[begin Task data]

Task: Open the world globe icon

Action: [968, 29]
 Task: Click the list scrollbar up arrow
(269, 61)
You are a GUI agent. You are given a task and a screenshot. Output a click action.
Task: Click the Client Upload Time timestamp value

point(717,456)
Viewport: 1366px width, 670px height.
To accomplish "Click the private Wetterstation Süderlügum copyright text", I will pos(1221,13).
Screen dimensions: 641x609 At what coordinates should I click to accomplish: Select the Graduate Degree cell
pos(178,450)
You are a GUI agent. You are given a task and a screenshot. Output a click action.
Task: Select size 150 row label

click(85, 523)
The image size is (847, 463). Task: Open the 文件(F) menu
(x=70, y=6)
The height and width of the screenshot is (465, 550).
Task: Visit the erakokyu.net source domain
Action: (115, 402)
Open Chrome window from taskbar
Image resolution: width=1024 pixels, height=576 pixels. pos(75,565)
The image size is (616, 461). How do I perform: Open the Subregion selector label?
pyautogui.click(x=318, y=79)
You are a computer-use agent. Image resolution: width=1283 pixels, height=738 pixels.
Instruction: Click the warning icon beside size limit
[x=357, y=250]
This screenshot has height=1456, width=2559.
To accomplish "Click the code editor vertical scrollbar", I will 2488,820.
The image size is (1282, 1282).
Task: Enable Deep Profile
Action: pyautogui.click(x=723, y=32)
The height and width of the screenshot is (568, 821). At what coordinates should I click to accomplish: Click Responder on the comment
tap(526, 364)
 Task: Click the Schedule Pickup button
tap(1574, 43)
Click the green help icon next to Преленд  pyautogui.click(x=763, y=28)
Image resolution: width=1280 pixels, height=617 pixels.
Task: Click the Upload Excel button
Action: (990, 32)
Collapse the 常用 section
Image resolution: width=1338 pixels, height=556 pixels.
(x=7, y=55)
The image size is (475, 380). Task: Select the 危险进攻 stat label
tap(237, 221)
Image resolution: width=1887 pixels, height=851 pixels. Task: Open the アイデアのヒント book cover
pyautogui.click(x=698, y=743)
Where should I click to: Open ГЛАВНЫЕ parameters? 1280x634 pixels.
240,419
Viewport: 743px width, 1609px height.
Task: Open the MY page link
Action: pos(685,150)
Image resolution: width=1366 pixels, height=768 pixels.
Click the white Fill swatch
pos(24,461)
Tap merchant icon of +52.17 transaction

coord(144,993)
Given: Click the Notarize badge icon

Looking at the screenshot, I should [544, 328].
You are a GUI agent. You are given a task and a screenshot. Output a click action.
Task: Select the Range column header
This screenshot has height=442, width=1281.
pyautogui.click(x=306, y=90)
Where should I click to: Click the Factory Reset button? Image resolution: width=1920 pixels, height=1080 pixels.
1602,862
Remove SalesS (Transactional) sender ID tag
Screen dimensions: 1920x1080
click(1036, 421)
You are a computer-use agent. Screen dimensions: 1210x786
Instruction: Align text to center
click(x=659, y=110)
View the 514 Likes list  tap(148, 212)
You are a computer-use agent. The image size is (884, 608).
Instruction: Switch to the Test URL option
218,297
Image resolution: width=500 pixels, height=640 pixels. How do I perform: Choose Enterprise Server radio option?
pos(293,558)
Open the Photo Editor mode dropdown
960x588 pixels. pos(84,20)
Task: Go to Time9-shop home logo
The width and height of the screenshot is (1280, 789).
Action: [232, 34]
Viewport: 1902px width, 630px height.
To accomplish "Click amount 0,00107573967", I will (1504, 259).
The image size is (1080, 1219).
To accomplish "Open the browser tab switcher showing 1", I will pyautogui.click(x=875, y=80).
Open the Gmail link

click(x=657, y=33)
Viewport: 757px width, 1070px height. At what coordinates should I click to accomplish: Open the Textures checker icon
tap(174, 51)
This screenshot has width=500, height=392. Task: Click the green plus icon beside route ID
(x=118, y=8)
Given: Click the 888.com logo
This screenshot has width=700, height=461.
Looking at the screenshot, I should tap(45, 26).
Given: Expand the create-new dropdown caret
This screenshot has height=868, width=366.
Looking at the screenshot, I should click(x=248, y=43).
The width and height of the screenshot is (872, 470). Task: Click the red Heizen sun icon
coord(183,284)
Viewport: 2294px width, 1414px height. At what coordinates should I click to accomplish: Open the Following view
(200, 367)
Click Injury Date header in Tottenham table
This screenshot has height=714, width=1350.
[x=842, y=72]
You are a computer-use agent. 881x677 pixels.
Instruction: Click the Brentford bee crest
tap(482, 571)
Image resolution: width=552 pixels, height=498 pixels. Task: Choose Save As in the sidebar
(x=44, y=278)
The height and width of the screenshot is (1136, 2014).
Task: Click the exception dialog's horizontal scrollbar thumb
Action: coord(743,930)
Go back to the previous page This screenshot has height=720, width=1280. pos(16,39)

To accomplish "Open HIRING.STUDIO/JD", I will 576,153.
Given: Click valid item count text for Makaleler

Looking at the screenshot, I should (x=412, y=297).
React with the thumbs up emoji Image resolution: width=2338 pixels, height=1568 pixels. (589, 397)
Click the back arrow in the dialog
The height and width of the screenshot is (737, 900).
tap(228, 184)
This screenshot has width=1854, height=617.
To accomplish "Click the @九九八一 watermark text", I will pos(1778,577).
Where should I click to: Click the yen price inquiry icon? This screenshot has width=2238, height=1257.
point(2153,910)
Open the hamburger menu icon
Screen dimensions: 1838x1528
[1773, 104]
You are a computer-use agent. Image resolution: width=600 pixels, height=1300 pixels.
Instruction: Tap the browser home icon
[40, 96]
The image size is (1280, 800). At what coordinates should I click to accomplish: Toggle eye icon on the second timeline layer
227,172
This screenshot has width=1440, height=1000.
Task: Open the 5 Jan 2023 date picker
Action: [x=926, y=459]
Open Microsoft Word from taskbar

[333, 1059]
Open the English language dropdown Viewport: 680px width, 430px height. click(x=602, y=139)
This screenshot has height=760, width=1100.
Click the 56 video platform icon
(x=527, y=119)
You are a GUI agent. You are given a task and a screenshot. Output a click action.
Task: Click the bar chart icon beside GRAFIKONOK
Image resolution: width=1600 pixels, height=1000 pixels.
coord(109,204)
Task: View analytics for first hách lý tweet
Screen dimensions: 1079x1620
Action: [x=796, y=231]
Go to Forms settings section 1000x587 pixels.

[end Task data]

### Work to do
Pull out every line above that contains the string "Instruction". Case counts.

### Correct response
Instruction: Click the warning icon beside size limit
Instruction: Align text to center
Instruction: Switch to the Test URL option
Instruction: Click the Brentford bee crest
Instruction: Tap the browser home icon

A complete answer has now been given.